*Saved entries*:

--------

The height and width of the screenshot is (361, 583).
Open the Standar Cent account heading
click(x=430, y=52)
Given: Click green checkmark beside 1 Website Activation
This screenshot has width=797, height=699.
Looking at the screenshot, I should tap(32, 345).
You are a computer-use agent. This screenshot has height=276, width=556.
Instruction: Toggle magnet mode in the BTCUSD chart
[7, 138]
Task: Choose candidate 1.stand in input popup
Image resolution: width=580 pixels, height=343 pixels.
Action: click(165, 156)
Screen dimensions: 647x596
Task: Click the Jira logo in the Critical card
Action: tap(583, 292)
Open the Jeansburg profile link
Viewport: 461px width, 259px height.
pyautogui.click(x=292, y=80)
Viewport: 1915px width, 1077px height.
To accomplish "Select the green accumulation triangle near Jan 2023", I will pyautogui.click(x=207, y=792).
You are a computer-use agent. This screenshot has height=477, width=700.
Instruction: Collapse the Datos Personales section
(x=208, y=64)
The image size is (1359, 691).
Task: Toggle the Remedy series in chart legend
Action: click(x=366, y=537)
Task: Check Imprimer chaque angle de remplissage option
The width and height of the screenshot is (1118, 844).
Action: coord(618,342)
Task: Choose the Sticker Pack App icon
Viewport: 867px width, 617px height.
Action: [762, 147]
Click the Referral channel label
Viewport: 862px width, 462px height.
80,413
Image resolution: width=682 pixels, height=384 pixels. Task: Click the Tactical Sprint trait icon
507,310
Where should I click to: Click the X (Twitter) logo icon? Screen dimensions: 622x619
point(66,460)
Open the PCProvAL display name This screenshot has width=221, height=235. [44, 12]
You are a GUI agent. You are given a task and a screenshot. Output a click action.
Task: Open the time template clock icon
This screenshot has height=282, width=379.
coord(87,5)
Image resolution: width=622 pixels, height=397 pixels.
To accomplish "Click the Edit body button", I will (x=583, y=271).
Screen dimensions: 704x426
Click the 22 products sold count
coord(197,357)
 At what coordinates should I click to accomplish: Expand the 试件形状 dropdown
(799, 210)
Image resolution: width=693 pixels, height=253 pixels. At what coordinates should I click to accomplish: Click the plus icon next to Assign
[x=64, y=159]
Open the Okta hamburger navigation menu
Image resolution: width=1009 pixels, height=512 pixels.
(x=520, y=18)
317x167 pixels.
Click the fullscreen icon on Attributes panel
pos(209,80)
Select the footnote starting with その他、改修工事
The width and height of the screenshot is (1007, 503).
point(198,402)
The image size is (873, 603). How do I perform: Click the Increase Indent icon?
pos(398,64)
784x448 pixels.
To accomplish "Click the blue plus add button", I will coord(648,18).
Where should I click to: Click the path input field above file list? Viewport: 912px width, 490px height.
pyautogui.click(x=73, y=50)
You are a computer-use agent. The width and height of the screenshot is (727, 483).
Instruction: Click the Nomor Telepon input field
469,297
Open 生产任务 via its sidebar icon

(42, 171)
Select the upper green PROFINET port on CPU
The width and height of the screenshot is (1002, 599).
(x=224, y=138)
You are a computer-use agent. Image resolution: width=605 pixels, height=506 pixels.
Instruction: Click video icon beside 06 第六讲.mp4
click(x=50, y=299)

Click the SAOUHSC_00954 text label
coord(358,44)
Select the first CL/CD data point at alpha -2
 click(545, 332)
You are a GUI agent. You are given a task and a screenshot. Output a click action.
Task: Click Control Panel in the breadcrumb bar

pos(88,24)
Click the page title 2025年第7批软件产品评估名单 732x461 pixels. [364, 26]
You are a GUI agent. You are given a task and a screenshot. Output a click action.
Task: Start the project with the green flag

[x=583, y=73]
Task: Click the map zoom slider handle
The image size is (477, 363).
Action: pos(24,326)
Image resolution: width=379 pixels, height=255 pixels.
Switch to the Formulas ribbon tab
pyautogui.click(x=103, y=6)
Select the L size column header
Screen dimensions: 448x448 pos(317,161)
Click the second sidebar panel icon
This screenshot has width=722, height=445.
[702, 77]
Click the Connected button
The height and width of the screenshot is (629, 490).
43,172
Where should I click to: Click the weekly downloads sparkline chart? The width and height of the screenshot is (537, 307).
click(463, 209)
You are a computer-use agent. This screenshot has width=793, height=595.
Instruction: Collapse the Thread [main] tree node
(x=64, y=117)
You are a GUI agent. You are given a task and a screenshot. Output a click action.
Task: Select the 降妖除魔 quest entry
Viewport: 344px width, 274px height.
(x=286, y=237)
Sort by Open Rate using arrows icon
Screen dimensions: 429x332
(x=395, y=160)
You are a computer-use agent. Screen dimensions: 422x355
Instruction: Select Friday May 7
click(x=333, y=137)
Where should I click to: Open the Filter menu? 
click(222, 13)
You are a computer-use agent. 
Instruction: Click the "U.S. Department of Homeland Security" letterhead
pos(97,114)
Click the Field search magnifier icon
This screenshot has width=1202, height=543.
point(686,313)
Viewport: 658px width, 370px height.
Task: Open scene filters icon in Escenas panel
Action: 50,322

--------

*DIRECTIONS*:
In the records above, how many lines contain the word "Choose"? State only the number.

*EXERCISE RESPONSE*:
2